As you age, honesty truly does becomes the best policy.  Little white lies don’t cut it anymore – no matter how “little” or “white” the lie, it’s still a lie.  Trust is a huge component of a relationship, and if it becomes broken, it’s hard to repair.  So if your significant other suddenly starts saying things like Bruno Mars writes, you’re going to wonder what the heck is going on?  Is he/she feeling guilty about something?  Is he/she cheating on you?  Is he/she starting to go crazy???  After all, you can’t be in a relationship where you bicker all the time or don’t really communicate and then all of a sudden there’s lovey-dovey stuff being said.  It’s suspicious.

So wouldn’t it be great if a relationship not only started out with both people being thoughtful and complimentary, but if there was a continuing stream of being consciously thoughtful and endearing to each other?

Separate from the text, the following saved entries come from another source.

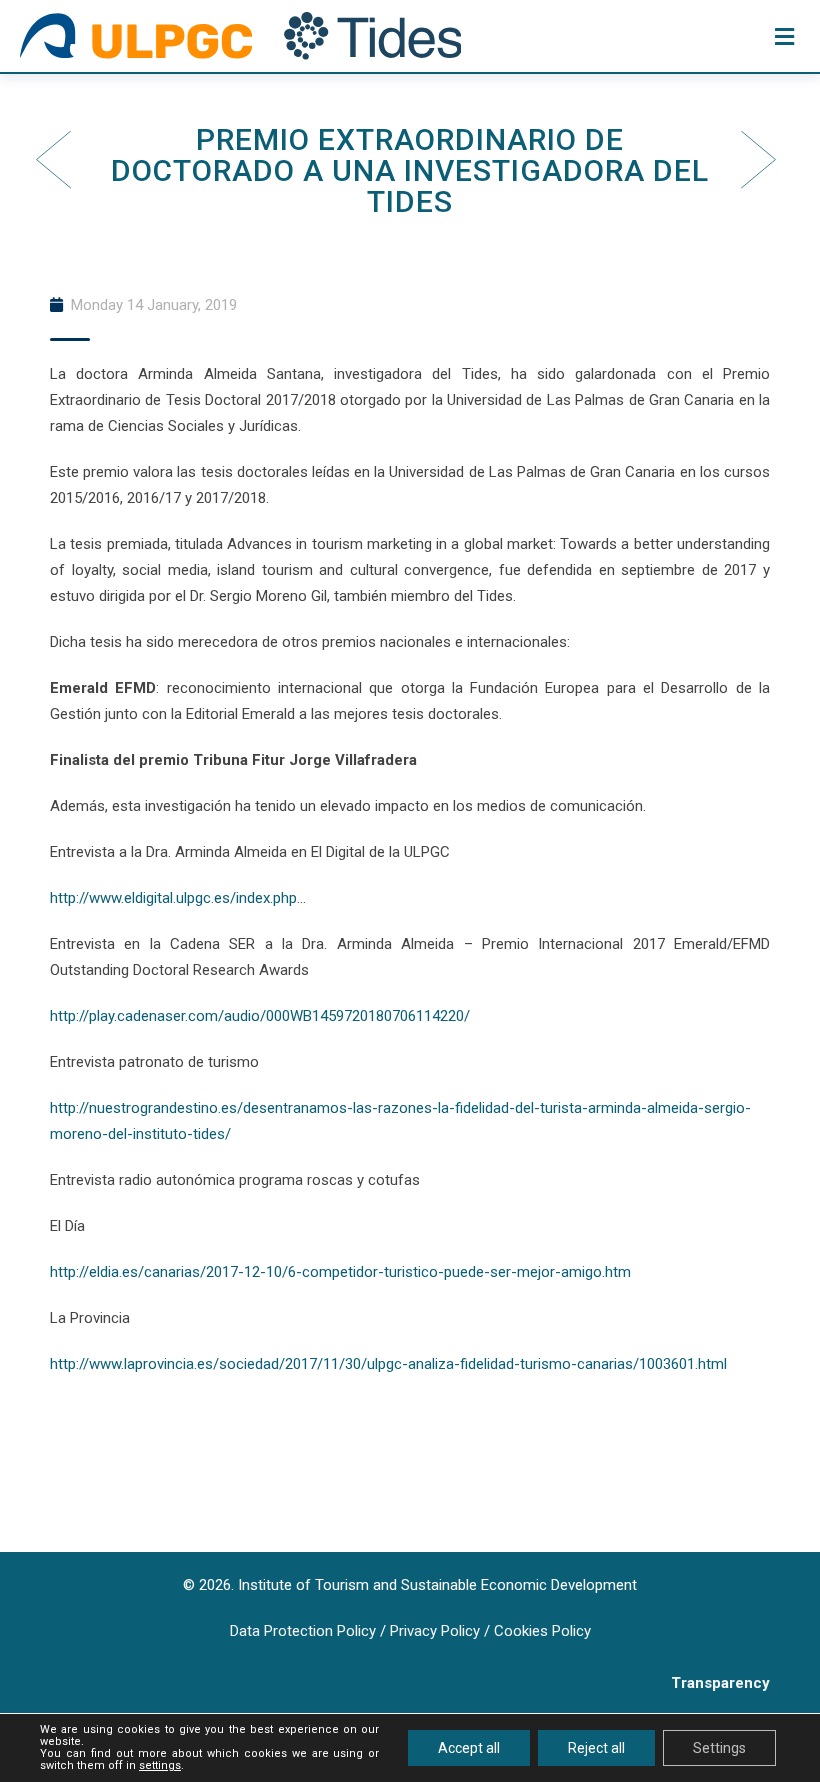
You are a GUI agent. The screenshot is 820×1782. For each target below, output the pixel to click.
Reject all (596, 1748)
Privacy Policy (435, 1631)
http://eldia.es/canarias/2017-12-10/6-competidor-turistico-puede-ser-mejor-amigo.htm (340, 1272)
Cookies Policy (542, 1631)
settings (160, 1766)
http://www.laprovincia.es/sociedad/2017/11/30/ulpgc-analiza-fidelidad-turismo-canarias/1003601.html (388, 1364)
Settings (719, 1748)
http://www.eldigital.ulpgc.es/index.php (173, 898)
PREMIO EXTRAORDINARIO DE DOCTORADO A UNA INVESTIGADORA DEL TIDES (410, 170)
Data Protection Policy (303, 1631)
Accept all (469, 1748)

Perhaps a divorce and an annulment have tainted my view of relationships.  I admit to having trust issues after getting burned multiple times in just about every relationship I’ve ever been in.  I admit that I am not having trouble with saying “I love you” but I do have an issue with saying “I’m in love with you.”  After three years into a relationship, shouldn’t I have already gotten over things and moved on?  Why is it so hard to do that?

I know I’m probably too old for this, but I would really like to feel that giddy sort of love that makes you tingle every time you see the person you love – the kind of love where you can’t wait to see him at the end of the day and fall into his arms and just be held, feeling the warmth of his body against yours and knowing that you’ll never need anyone else in your life.

I throw all of this out in cyberspace and don’t expect a response.  Sometimes it helps to just put a voice to the thoughts.